#### DATA:
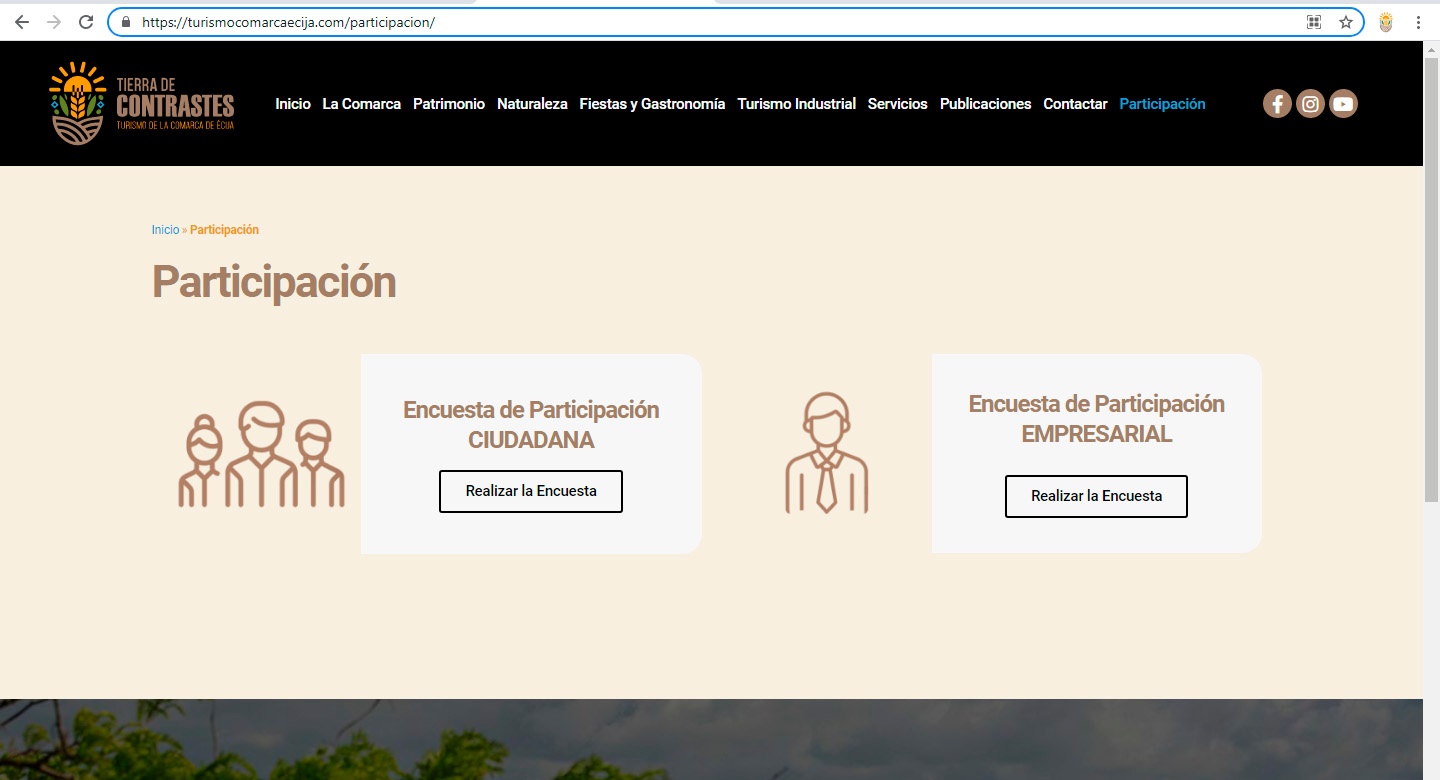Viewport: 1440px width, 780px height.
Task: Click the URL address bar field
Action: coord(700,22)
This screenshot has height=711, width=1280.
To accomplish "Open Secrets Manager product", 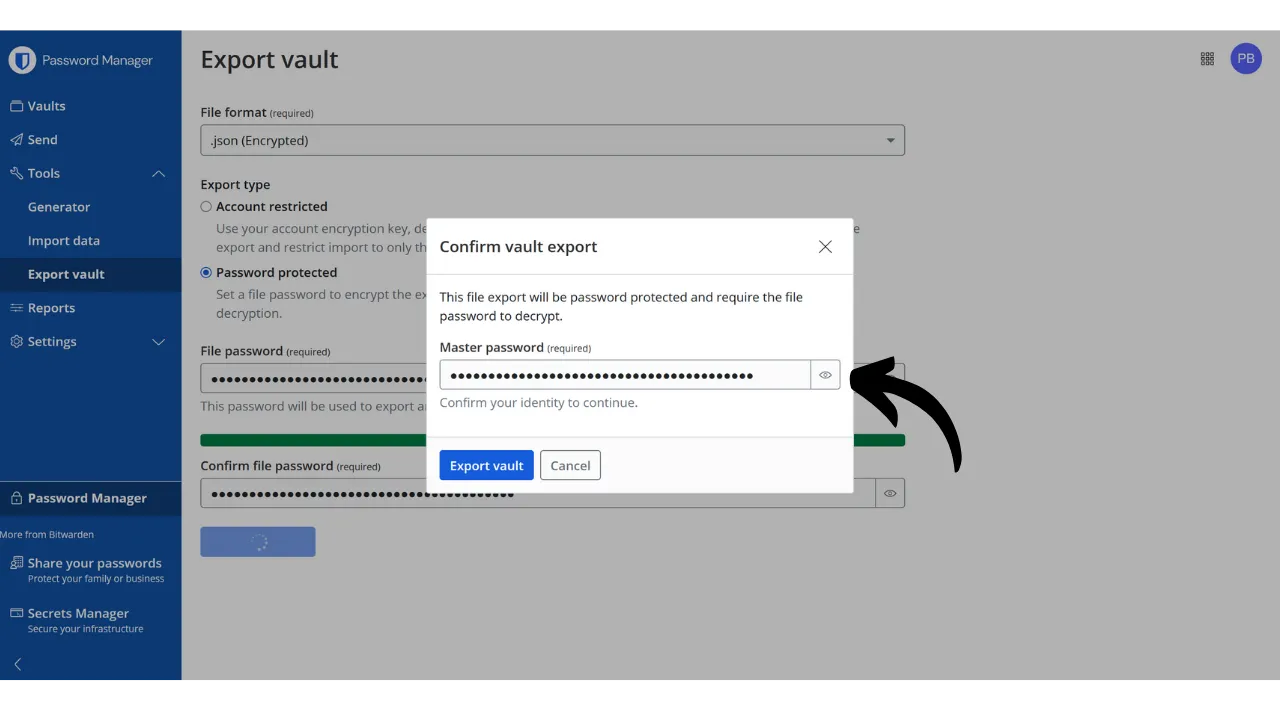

#### WHAT YOU NEED TO DO:
Exactly the lines from the one containing "This screenshot has height=711, width=1280." through the last line of the material above, both included and free of pictures, should make up your answer, please.

#### EXPECTED ANSWER:
This screenshot has height=711, width=1280.
To accomplish "Open Secrets Manager product", 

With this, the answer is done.